Maurice Ravel, l'Enfant et les sortilèges. Photo : DR
Dans l’Enfant et les Sortilèges, Gaëlle Méchaly, remarquée lors de la
création à l’Opéra de Rouen dans l’Amour
coupable de Thierry Pécou en 2010, est une enfant à la fois espiègle et
effarouchée qui émeut et agace tout autant. Son indéniable présence et sa voix
fruitée et flexible mettent en lumière ses partenaires, à commencer par la
Princesse d’Amel Brahim-Djelloul, mais aussi Cornelia Oncioiu dans les trois registres
fort différents de Maman, la Tasse chinoise et la Libellule, Alexandre Duhamel,
horloge comtoise impressionnante et chat-Popeye au regard enjôleur, François
Piolino en Théière, Rainette et Petit Vieillard…
Paul Daniel.
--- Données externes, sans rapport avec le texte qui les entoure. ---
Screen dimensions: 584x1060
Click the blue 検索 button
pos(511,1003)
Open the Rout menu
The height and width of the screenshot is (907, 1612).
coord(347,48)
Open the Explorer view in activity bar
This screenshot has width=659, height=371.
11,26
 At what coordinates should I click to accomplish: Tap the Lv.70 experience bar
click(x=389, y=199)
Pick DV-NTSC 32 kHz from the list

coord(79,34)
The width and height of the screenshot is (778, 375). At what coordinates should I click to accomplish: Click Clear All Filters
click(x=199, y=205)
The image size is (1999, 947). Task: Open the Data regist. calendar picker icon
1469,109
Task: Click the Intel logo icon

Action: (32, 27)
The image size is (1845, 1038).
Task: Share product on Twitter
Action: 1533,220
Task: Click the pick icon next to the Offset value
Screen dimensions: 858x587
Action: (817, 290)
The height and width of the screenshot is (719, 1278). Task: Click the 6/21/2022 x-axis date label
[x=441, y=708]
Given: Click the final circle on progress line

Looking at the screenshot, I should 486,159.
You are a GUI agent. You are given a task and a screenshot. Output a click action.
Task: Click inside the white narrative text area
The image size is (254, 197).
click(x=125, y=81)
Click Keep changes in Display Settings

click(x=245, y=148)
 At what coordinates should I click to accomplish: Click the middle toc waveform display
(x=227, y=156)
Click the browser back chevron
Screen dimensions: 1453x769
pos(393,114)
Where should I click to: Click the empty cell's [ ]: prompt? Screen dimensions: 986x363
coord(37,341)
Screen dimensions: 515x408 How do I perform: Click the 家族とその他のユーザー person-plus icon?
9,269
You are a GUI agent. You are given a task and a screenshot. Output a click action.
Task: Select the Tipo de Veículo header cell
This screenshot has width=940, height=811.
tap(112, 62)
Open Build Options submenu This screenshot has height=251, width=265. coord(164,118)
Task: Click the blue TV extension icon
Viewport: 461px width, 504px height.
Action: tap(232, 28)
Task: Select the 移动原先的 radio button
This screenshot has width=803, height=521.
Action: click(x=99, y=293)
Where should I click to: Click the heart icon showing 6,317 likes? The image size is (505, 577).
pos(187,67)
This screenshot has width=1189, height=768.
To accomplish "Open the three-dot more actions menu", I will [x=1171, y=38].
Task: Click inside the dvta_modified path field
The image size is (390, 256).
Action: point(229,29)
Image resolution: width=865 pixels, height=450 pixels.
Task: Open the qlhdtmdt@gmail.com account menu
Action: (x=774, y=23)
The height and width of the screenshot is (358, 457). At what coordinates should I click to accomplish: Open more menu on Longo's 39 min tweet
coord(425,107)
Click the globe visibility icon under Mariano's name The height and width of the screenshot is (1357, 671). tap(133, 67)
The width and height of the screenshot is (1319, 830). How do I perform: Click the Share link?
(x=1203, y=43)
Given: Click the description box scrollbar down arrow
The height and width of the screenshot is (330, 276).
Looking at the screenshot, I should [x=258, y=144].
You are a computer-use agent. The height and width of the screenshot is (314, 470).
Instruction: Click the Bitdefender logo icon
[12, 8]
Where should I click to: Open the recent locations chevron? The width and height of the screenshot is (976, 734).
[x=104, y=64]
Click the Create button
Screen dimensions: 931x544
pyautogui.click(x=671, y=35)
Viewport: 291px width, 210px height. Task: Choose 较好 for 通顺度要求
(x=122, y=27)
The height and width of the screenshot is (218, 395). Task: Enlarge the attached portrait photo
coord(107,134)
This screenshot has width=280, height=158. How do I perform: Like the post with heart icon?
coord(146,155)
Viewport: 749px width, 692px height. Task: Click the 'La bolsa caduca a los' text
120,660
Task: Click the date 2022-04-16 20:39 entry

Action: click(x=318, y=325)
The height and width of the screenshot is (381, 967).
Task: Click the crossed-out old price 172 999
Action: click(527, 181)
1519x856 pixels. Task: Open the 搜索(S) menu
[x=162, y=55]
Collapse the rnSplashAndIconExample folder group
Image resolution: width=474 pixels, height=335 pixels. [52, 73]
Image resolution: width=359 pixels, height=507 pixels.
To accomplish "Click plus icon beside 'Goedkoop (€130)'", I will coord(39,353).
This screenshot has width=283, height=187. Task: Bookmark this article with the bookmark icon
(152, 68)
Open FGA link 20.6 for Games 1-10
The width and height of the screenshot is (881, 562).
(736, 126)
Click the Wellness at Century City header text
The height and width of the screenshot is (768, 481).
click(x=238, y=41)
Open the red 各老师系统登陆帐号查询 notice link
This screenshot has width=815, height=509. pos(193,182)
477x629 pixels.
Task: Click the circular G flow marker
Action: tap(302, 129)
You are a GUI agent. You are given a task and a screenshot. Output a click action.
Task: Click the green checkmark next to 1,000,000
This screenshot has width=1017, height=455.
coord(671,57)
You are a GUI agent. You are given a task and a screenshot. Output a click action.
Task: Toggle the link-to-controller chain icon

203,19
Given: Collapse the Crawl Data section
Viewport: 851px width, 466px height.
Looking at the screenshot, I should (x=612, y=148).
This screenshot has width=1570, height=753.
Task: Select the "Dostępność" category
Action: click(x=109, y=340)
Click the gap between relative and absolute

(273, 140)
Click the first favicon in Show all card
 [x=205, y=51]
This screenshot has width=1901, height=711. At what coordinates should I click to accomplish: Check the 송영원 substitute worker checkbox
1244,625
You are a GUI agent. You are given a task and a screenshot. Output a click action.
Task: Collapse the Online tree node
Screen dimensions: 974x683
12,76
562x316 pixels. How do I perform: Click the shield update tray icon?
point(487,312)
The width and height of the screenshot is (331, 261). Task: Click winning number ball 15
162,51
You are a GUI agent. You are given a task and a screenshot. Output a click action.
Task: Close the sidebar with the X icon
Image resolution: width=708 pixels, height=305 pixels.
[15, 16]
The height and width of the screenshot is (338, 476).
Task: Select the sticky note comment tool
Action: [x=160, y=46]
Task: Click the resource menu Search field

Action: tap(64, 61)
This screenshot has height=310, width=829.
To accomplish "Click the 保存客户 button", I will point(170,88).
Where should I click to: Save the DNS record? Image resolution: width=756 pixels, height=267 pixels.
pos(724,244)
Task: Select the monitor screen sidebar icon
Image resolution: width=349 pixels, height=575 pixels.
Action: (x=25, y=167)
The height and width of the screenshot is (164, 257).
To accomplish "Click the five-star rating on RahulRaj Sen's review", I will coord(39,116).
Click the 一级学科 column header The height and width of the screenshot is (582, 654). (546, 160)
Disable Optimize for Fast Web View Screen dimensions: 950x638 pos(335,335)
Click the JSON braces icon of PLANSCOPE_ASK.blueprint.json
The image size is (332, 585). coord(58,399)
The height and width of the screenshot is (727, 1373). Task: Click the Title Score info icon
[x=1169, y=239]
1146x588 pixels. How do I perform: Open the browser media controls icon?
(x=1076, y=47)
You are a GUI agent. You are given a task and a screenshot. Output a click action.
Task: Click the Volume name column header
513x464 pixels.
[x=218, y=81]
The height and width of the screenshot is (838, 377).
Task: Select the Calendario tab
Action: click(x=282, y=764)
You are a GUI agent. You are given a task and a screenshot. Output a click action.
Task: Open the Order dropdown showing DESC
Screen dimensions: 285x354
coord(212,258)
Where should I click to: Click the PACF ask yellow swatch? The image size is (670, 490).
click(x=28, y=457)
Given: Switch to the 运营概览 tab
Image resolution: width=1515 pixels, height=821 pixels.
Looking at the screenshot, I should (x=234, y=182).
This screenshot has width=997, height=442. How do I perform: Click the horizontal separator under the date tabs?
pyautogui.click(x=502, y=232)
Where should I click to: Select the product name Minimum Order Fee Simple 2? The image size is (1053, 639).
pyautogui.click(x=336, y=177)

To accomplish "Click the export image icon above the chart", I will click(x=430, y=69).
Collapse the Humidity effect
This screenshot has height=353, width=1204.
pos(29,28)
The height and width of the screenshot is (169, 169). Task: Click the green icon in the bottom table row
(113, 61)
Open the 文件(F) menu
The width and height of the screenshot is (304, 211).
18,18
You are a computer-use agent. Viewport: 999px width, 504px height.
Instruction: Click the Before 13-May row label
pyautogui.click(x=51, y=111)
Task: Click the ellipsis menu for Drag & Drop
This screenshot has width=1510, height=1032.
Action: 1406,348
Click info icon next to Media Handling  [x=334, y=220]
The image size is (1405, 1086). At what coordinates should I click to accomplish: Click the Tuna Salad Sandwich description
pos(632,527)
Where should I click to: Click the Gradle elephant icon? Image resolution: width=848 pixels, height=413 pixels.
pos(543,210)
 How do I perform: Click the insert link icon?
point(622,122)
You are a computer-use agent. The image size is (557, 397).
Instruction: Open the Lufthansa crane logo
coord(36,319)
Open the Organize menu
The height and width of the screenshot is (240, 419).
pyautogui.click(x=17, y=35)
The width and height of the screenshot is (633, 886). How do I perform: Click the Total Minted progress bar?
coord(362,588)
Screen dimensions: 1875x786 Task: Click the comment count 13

Photo : DR
Dans la fosse, le chef britannique
Paul Daniel, ancien directeur musical de l’English National Opera, directeur
artistique et musical désigné de l’Orchestre national de Bordeaux-Aquitaine et
directeur musical du Real Filharmonia de Galicia, fait des débuts remarqués à l’Opéra
de Paris, dirigeant avec énergie, rigueur et lyrisme. A l’instar de ce qu’il a
réalisé voilà trois mois dans Lulu d’Alban
Berg au Théâtre de la Monnaie de Bruxelles dans la production de Krzysztof Warlikowski (voir ce blog en date du 15 octobre 2012, http://brunoserrou.blogspot.fr/2012/10/extraordinaire-lulu-de-barbara-hannigan.html), Daniel impose dans le Nain ses affinités avec l’univers torturé et complexe de Zemlinsky
et le chromatisme exacerbé et charnel du maître d’Arnold Schönberg et ami d’Alban
Berg associé au mode et à la gamme par tons utilisés par le Viennois, et la
sensualité aérienne et l’orchestration fluide et jaillissante de Ravel dans l’Enfant et les sortilèges, ne couvrant
jamais les voix mais au contraire les soutenant sans pour autant retenir l’orchestre. Sa direction est en totale
adéquation avec chacun des deux ouvrages, tant et si bien que les textes sont
constamment compréhensibles tandis que les pupitres de la phalange de l’Opéra
de Paris brillent sans discontinuer.